EXERCISE PROMPT - After locating the line that holds "The width and height of the screenshot is (471, 350).", copy that line and all that follow it word for word through the end of the data, with no pictures.

EXCERPTED RECORDS -
**********
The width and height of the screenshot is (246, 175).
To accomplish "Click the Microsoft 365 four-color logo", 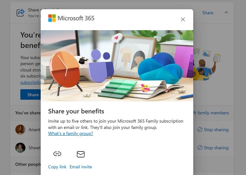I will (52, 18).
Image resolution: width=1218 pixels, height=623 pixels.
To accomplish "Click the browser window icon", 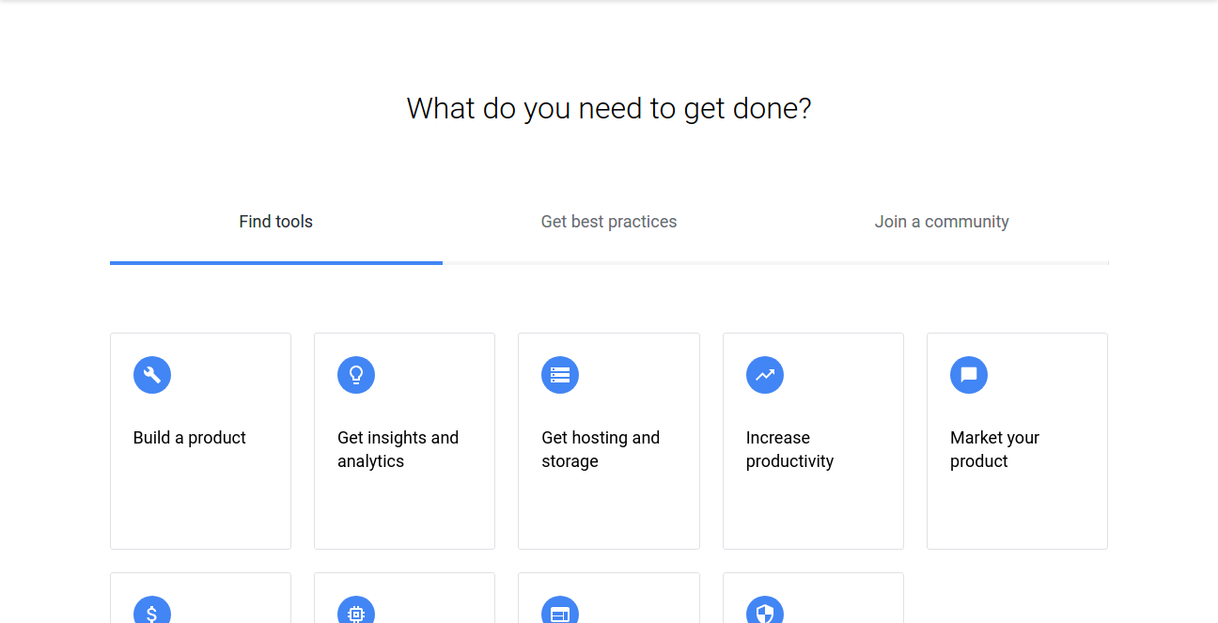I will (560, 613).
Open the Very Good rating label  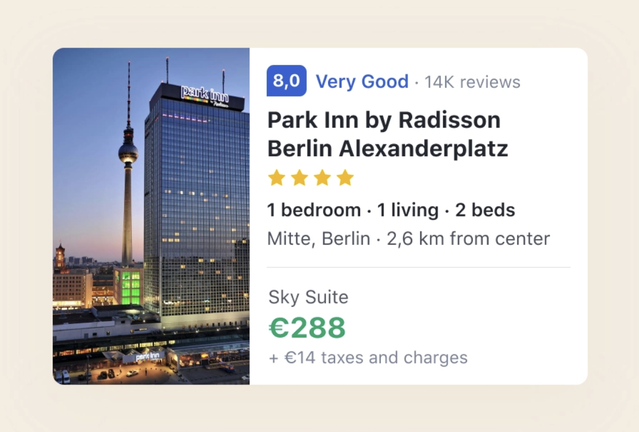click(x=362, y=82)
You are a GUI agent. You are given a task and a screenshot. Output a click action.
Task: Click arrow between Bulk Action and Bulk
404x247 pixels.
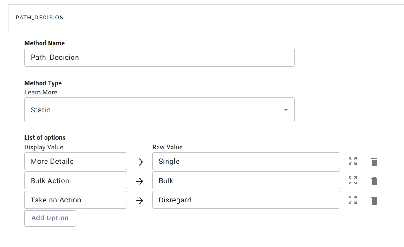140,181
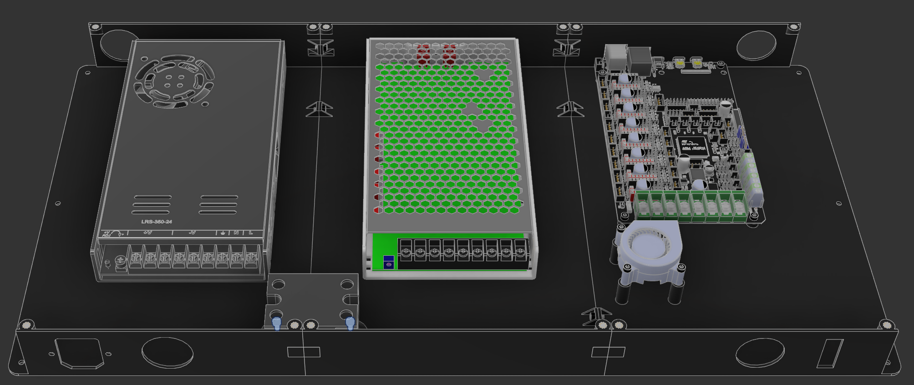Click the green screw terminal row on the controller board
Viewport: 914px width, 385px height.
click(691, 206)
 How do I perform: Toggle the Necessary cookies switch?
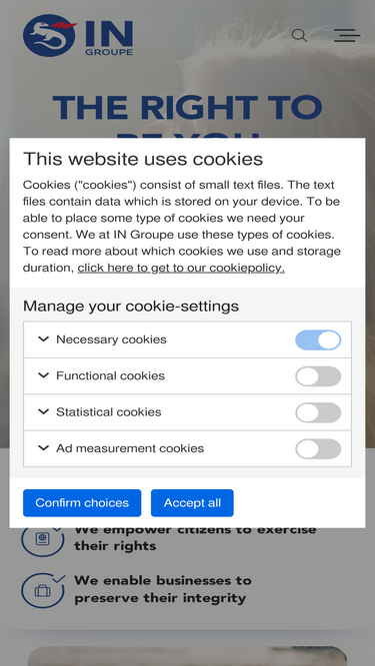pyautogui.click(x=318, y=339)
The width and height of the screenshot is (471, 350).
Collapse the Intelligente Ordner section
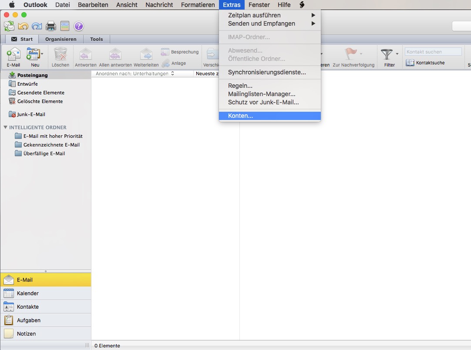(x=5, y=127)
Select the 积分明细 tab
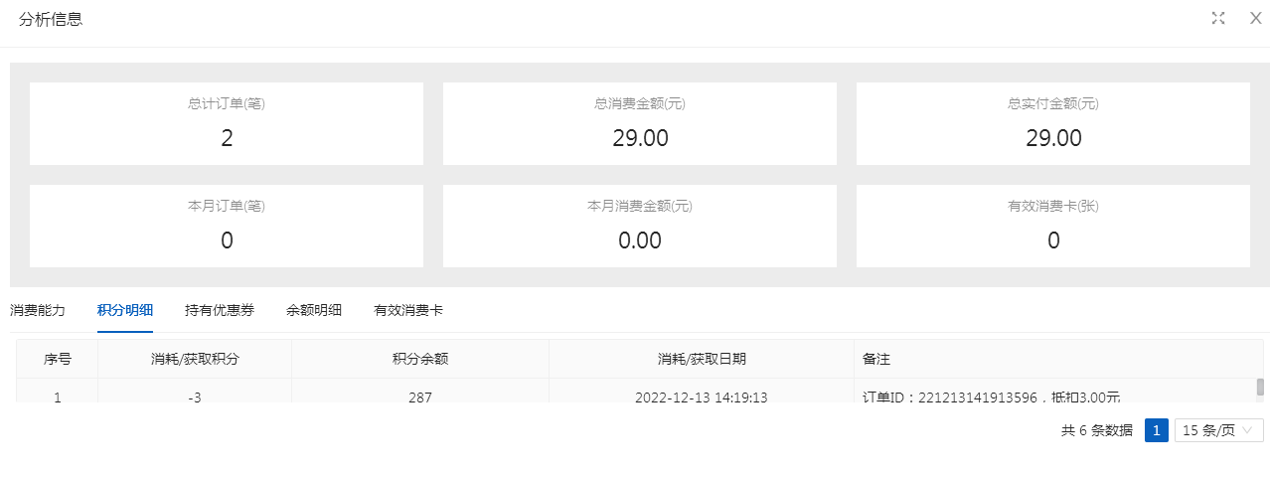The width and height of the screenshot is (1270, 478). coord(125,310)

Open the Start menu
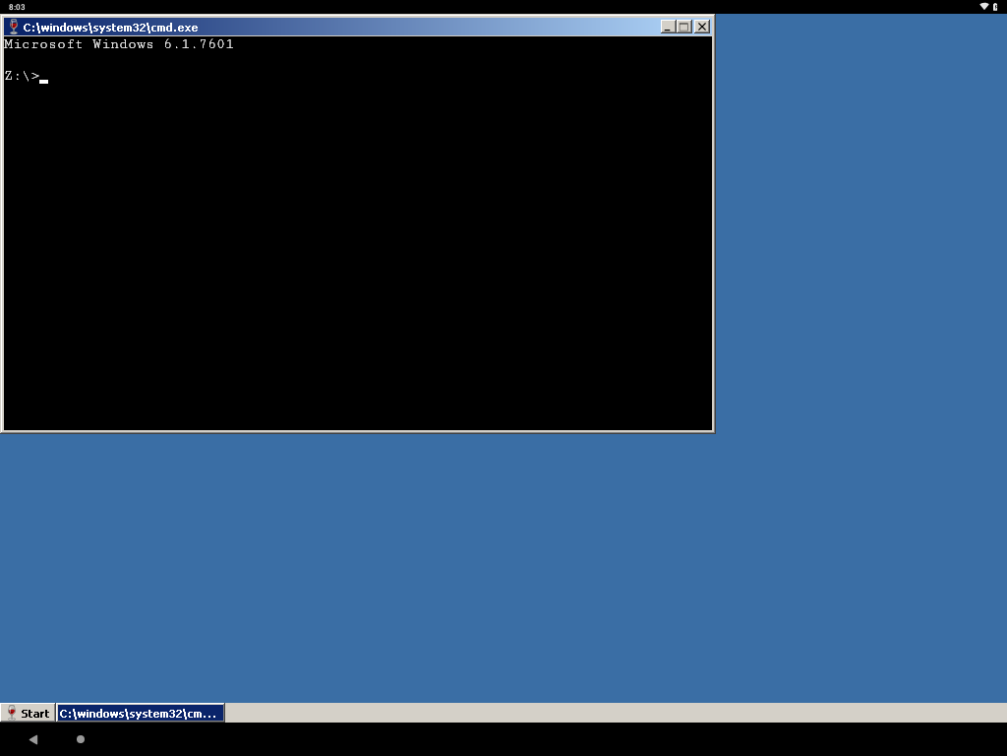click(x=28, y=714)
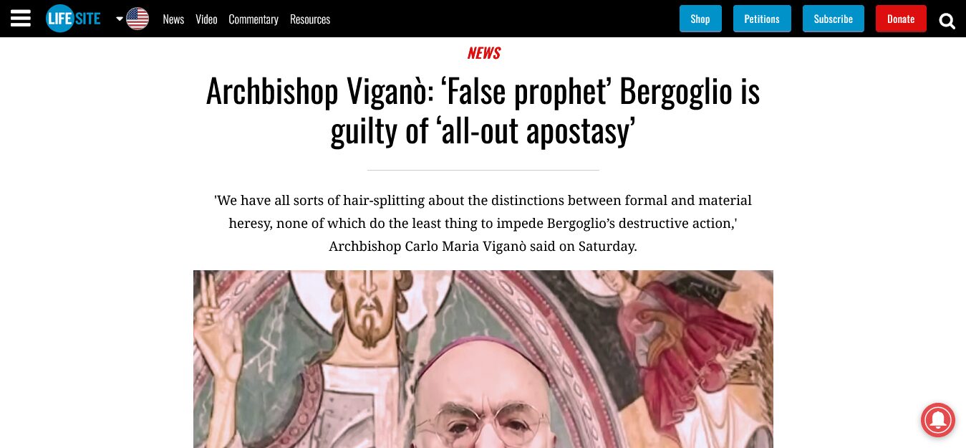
**********
RESULT OF THE TASK -
The width and height of the screenshot is (471, 350).
Collapse the Intelligente Ordner section
(x=5, y=127)
Select the 积分明细 tab
The width and height of the screenshot is (1270, 478). coord(125,310)

Open the Start menu
click(x=28, y=714)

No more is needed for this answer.